Mit den Erwartungen an die moderne Mutter und ihrem harten Aufprall auf dem Boden der Realität geht es auch nach dem Wochenbett weiter: genug Milch produzieren, nicht mit der Flasche füttern. Besser mit Stress umgehen lernen, den Schlafentzug bitte nicht so nach außen zeigen. Gute Laune haben. Keine Wegwerfwindeln benutzen, später nur selbstgekochten Brei geben, aus Biogemüse natürlich. Bloß keinen Schnuller geben! (...) Auch mal wieder Make-up verwenden. Beckenbodentraining machen. Und dann schnell mit dem Kind zum Babyschwimmen. Und alles immer: ganz entspannt. Lächeln!
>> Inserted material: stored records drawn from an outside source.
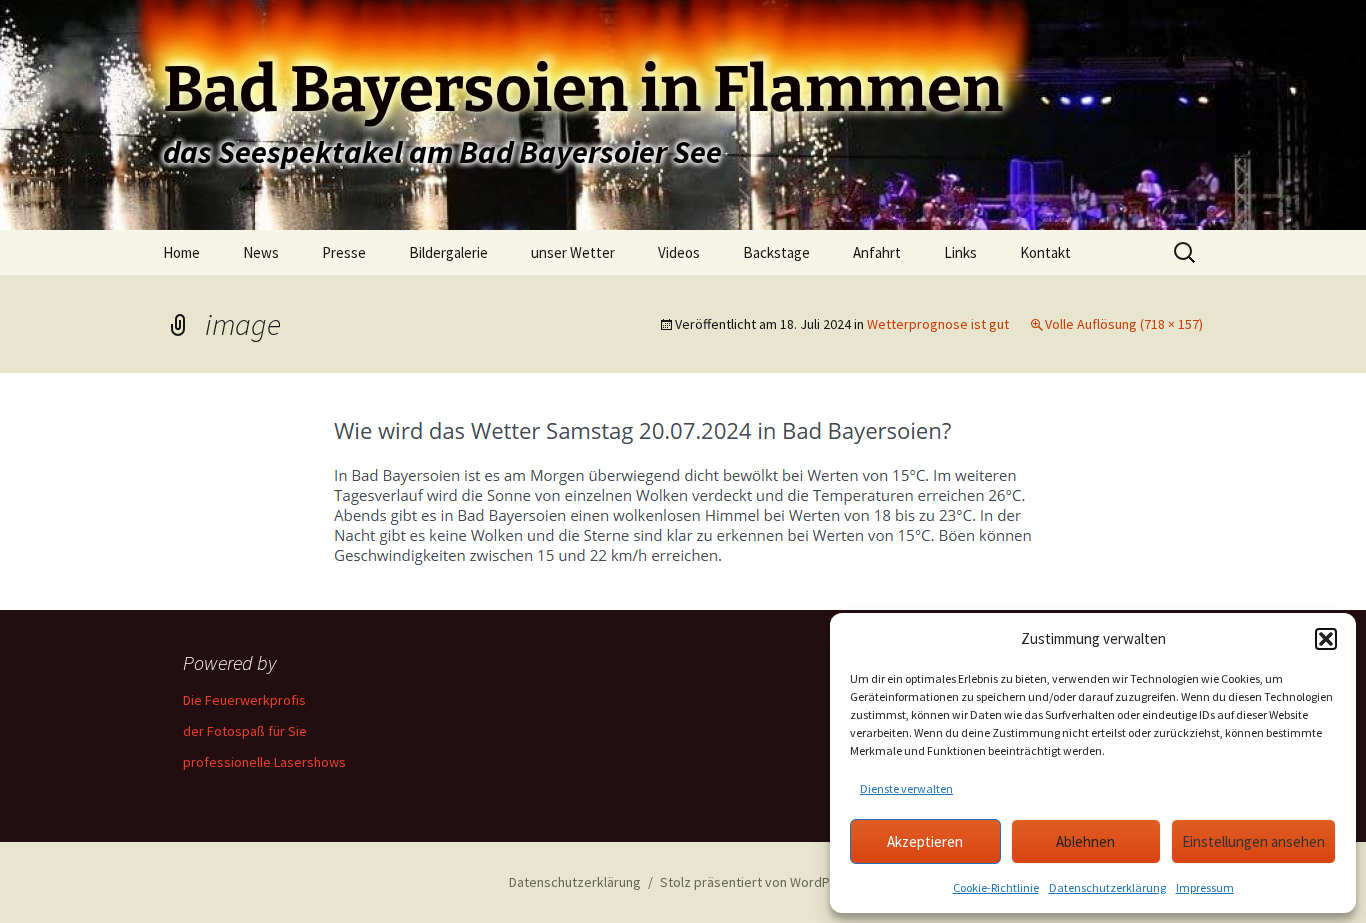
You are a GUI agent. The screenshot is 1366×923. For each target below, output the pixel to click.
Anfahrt (877, 252)
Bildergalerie (448, 252)
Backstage (776, 252)
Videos (679, 252)
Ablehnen (1085, 841)
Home (181, 252)
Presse (344, 252)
Eine gestresste Mutter ist keine gute Mutter. (S. 85)
Von Müttern werde erwartet, dass sie gut drauf sind und allem gerecht werden.
Die Autorin beschreibt auch, wie schwierig es ist, die eigene Berufstätigkeit mit der Familie zu vereinbaren. Sie schreibt von dem Gefühl, weder dem Job noch dem Kind, noch sich selbst gerecht zu werden, also einfach nirgends genug zu sein.
Ich mache Überweisungen, ich mache mir Gedanken. Ich habe Sex, ich habe Hunger, ich will alles verstehen. Ich rede, ich höre zu, ich unterbreche, und ich lasse mich unterbrechen. Ich räume die Spülmaschine ein und die Waschmaschine aus. Ich sollte meine Eltern mal wieder anrufen. Ich mache mir Sorgen, ich mache mir ein Brot. Ich hole mein Kind von der Schule ab, ich bestelle Dinge, ich putze das Klo. (S. 7)
Zugespitzt hat sich die Situation der Mütter in der Corona Krise. Kaiser bietet in ihrem Buch auch Lösungen der Probleme, die vor allem alleinerziehende Mütter betreffen, richtet Appelle an die Politik und meint, es sollte kein Tabu sein, sich als Mutter zu beschweren.
„Es muss akzeptiert sein, die eigene Ambivalenz anzusprechen und zu sagen: Ich liebe mein Kind – und gleichzeitig ist alles ganz schön anstrengend und ich nicht immer glücklich.“
Mareice Kaiser: Das Unwohlsein der modernen Mutter. Rowolth Polaris. 2021.